ACTIONS TO TAKE:
[1] According to the excerpt on Hopper and Berlin's art, which artist has streets, bars and restaurants in Berlin named after him?
[2] From the excerpt on Hopper and Berlin's art, return the passage starting at "We talk about" and ending at "home in Berlin.".

DOCUMENT SECTION:
========

Hopper conveyed the psychological angle in silent places that he cast in a hard, melancholy light. But that light could also conjure up memories: the elevated tracks and anonymous apartment blocks, to New Yorkers who know them intimately, can invoke not just industrial sprawl or glum urbanism but also a singular beauty and dignity amplified by, and grounded in real, lived experience.

We talk about the art world these days as if everyone everywhere who appreciates art belongs to the same global tribe, united by jet travel, integrated markets and the Web. But there are many art worlds, countless ones, which often don’t talk to one another, don’t know or care about one another, and that are no less potent because they’re not, strictly speaking, universal. In Berlin, Heinrich Zille is a beloved artist, and streets, bars and restaurants are named after him. There’s a Zille museum. Books, plays and movies have been written about him. Another play just opened this spring around the corner from my home in Berlin.

========

RECORDED INFORMATION:
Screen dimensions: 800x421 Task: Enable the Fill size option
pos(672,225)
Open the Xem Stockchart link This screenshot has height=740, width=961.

========

THE RESULTS:
[1] Heinrich Zille

[2]
We talk about the art world these days as if everyone everywhere who appreciates art belongs to the same global tribe, united by jet travel, integrated markets and the Web. But there are many art worlds, countless ones, which often don’t talk to one another, don’t know or care about one another, and that are no less potent because they’re not, strictly speaking, universal. In Berlin, Heinrich Zille is a beloved artist, and streets, bars and restaurants are named after him. There’s a Zille museum. Books, plays and movies have been written about him. Another play just opened this spring around the corner from my home in Berlin.